### Texte source ###

Dans le champ disciplinaire que l’on désigne sous le vocable général de la criminologie, on retrouve de nombreuses approches et perspectives dont la variété témoigne du caractère hétérogène – certains diront hétéroclite – de la discipline. Il devient dès lors difficile d’y circonscrire un champ d’étude général, ce qui nous autorise à postuler l’existence d’une pluralité de criminologies : criminologie du passage à l’acte, criminologie radicale, criminologie clinique, criminologie appliquée, criminologie de la réaction sociale, etc. Dans ce foisonnement de criminologies, la criminologie critique se distingue à la fois par sa posture épistémologique et par son engagement politique explicite. Nous proposons ici de présenter brièvement ces deux aspects spécifiques qui permettent de distinguer la criminologie critique des autres criminologies.

 

Théorie critique de la connaissance

Au plan épistémologique, la criminologie critique se caractérise avant tout par le recours à une méthode critique dans la façon d’appréhender son champ d’étude. Proche parente de la criminologie de la réaction sociale, à laquelle elle est souvent assimilée, la criminologie critique se distingue des autres criminologies du fait qu’elle cherche à demeurer critique par rapport à la délimitation de ses objets et à la production du savoir criminologique traditionnel. À cet égard, la criminologie critique se donne pour mission de constamment questionner les a priori théoriques et les idées reçues concernant le crime et les mesures mises en place pour y répondre.

Entretenir une attitude critique par rapport à la connaissance, c’est être en mesure de constamment questionner le processus par lequel on en arrive à produire du savoir. S’inspirant à cet égard du réalisme critique de Karl Popper, une théorie critique de la connaissance se doit de continuellement remettre en question la validité même de ses fondements théoriques et empiriques. Optant pour une méthode falsificatoire, la démarche poppérienne s’appuie sur l’idée qu’aucune théorie ne peut être prouvée de façon définitive, mais seulement réfutée sur la base du raisonnement et des expériences empiriques. Toute nouvelle théorie, aussi rigoureuse soit-elle, demeure toujours une hypothèse qui pourra éventuellement être réfutée.  Selon cette perspective, il s’avère illusoire d’espérer atteindre un jour la vérité ultime. La mission du chercheur consistera donc, en toute humilité, à se rapprocher toujours davantage de la vérité par un incessant processus d’essais et d’erreurs, tout en préservant ce réflexe falsificatoire. C’est cette continuelle quête de la falsification qui permet de conférer à cette méthode son caractère critique. Comme le mentionne Popper (1991: 78) cette démarche critique a pour principal avantage qu’elle nous permet d’échapper à « la stratégie d’immunisation de nos théories contre la réfutation ». Être critique pour le chercheur, c’est donc s’assurer de ne jamais tomber dans le piège de la certitude absolue et de l’acceptation aveugle des idées reçues. Bien qu’au premier abord plus confortable, cette certitude par rapport à notre connaissance des choses n’en demeure pas moins improductive du point de vue des nouvelles découvertes.

###

» **Consigne**
Reproduisez tel quel le passage du texte sur la criminologie critique allant de « Au plan épistémologique, la » à « pour y répondre. ».

### Extraits de données ###

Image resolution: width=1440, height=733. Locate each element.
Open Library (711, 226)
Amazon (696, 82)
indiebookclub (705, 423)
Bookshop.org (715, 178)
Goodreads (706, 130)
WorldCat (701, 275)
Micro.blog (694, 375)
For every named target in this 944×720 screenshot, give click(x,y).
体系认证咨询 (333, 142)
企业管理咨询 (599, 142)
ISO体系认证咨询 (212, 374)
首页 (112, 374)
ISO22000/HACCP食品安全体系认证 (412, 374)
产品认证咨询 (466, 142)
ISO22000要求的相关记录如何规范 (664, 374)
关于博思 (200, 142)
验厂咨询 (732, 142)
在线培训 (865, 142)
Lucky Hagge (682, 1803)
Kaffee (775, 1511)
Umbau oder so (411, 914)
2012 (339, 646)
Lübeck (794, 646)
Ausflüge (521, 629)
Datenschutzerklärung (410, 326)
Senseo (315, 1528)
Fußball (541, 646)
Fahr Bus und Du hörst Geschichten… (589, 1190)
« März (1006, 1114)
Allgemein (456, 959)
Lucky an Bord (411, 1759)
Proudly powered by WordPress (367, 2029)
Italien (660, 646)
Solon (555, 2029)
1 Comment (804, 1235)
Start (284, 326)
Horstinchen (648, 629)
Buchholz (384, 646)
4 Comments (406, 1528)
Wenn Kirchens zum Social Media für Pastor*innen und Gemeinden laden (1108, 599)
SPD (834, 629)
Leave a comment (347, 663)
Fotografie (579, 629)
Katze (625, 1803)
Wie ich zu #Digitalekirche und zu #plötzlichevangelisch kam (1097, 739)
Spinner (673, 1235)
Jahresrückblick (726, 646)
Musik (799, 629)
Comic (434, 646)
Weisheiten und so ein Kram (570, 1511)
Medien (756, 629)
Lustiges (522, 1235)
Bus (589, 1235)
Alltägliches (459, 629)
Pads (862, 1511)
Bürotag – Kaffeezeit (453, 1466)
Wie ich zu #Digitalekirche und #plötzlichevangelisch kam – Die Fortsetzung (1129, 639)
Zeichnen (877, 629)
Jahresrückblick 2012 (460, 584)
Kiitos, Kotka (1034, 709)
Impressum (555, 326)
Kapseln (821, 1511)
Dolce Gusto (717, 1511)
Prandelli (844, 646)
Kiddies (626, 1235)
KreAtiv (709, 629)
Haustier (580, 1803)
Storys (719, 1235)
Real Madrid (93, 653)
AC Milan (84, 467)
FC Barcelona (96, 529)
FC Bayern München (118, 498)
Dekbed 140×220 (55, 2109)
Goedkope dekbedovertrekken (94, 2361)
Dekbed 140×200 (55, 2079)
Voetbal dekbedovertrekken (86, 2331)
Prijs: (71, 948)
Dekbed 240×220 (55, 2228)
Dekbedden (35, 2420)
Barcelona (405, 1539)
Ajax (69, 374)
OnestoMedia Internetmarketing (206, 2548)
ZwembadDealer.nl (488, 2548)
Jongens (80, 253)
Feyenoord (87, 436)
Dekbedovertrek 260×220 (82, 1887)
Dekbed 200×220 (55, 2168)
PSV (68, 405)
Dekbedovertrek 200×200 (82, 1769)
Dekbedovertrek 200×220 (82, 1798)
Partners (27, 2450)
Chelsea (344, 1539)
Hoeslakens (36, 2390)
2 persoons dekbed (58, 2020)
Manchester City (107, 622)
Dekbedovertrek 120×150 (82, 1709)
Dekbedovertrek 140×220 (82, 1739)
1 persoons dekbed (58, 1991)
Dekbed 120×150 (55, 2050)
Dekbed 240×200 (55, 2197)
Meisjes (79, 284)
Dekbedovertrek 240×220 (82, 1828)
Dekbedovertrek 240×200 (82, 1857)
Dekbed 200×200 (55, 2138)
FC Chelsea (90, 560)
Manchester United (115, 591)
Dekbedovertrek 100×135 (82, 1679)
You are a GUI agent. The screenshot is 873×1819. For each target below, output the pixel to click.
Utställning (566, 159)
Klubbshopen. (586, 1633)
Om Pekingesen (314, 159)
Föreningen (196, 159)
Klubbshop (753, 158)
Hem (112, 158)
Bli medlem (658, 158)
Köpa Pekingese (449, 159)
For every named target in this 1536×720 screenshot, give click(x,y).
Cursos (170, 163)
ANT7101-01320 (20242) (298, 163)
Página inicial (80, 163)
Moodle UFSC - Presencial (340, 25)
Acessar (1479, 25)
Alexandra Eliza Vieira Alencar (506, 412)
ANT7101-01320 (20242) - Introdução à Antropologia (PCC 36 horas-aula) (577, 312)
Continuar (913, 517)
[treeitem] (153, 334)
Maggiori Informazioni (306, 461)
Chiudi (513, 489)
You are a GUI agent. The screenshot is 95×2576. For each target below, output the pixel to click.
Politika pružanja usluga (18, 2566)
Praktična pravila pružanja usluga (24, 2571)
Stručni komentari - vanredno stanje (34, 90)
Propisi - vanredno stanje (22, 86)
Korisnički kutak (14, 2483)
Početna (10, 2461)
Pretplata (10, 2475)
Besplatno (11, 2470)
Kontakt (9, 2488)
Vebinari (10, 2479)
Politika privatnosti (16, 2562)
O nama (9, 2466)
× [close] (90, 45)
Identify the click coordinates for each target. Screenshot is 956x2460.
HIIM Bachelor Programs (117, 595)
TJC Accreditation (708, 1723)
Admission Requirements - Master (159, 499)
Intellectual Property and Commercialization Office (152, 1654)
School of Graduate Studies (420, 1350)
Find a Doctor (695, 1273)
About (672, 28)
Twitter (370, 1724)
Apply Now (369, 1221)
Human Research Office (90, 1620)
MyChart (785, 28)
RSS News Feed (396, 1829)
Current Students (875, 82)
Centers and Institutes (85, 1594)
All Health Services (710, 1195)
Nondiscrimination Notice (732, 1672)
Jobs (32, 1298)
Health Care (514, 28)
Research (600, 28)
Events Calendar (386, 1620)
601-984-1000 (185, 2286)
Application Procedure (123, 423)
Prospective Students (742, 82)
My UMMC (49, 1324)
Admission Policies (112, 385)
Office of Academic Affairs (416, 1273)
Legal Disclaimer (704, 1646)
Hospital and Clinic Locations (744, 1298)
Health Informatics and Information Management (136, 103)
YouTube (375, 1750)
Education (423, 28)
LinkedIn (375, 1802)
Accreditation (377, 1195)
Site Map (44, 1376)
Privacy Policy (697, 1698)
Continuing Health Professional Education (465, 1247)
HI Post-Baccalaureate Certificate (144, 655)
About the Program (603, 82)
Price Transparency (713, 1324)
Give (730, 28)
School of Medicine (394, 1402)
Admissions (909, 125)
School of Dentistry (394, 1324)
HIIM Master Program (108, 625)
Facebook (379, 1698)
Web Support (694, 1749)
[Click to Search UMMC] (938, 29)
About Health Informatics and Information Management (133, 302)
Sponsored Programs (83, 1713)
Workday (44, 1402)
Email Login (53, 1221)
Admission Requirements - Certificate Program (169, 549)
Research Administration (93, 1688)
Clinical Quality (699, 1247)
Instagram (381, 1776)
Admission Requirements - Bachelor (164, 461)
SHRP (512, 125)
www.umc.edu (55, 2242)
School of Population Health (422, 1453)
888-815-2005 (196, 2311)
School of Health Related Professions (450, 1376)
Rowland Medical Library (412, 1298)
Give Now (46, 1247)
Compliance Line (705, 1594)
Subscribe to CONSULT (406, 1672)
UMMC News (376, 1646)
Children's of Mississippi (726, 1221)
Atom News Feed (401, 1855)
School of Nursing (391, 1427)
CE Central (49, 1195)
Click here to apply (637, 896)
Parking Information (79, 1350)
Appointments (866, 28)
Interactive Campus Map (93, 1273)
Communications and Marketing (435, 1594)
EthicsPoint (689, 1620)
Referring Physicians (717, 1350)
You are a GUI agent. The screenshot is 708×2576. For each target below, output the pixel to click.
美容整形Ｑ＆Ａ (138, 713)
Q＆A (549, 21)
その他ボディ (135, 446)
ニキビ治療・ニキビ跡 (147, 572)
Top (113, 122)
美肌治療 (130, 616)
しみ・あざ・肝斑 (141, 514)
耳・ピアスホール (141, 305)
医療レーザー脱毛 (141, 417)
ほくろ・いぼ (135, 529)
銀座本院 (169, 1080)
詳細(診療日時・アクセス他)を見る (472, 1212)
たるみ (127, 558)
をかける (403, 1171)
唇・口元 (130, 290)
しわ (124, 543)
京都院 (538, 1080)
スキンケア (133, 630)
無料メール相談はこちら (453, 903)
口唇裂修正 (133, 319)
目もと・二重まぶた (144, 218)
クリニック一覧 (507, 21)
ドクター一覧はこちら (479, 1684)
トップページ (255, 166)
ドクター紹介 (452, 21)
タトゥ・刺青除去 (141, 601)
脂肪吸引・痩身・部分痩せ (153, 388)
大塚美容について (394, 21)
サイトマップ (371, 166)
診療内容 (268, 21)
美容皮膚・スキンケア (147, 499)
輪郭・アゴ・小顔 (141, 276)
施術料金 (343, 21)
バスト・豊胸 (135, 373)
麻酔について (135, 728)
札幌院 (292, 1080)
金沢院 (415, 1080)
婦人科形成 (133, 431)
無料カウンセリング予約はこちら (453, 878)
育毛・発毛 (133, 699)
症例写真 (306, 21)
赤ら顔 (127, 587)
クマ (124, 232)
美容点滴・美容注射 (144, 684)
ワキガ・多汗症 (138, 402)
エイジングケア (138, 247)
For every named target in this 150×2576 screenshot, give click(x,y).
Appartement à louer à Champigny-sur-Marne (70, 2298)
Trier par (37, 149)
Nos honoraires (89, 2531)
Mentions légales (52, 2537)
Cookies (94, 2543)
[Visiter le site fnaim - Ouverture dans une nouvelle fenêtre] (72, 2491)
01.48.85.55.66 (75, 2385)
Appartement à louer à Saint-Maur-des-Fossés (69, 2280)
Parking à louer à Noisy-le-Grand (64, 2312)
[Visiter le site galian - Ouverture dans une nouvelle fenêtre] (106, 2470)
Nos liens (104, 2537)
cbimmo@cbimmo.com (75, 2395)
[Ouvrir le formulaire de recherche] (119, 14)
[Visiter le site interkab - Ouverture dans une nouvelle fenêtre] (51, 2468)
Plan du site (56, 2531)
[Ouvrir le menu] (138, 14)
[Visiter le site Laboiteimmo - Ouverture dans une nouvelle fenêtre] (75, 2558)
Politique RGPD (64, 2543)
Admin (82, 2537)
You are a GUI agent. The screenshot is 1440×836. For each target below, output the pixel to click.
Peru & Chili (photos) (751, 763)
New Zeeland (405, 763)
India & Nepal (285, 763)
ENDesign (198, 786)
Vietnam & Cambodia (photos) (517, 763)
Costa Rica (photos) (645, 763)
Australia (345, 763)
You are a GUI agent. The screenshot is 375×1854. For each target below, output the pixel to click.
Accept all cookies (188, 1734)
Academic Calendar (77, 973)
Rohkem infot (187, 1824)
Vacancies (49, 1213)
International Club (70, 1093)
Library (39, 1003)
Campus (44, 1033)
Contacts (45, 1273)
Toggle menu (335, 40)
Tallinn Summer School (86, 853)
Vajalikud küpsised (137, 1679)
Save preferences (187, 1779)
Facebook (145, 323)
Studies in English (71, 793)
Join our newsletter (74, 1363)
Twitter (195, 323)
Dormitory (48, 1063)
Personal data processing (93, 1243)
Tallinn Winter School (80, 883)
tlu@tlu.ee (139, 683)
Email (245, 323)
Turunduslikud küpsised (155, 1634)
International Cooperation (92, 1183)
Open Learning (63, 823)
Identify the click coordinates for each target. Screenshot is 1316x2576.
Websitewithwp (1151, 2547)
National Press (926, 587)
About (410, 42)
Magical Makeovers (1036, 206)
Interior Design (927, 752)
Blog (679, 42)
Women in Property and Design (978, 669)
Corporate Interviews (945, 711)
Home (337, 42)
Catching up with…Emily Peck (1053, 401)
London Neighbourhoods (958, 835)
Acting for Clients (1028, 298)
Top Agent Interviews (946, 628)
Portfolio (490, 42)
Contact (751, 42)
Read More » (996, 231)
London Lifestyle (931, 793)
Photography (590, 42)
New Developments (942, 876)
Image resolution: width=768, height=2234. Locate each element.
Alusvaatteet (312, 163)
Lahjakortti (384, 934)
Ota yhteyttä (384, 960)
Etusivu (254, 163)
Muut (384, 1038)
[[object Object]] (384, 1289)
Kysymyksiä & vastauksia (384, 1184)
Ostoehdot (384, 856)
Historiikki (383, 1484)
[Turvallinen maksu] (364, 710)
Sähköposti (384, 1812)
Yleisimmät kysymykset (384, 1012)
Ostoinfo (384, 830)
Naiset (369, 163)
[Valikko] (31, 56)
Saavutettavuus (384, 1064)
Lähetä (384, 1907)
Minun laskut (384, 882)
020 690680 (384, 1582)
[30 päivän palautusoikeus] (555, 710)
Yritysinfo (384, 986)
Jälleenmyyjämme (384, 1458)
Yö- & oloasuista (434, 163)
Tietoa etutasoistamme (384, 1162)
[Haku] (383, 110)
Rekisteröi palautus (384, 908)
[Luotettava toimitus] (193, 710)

###

» **Réponse complète**
Au plan épistémologique, la criminologie critique se caractérise avant tout par le recours à une méthode critique dans la façon d’appréhender son champ d’étude. Proche parente de la criminologie de la réaction sociale, à laquelle elle est souvent assimilée, la criminologie critique se distingue des autres criminologies du fait qu’elle cherche à demeurer critique par rapport à la délimitation de ses objets et à la production du savoir criminologique traditionnel. À cet égard, la criminologie critique se donne pour mission de constamment questionner les a priori théoriques et les idées reçues concernant le crime et les mesures mises en place pour y répondre.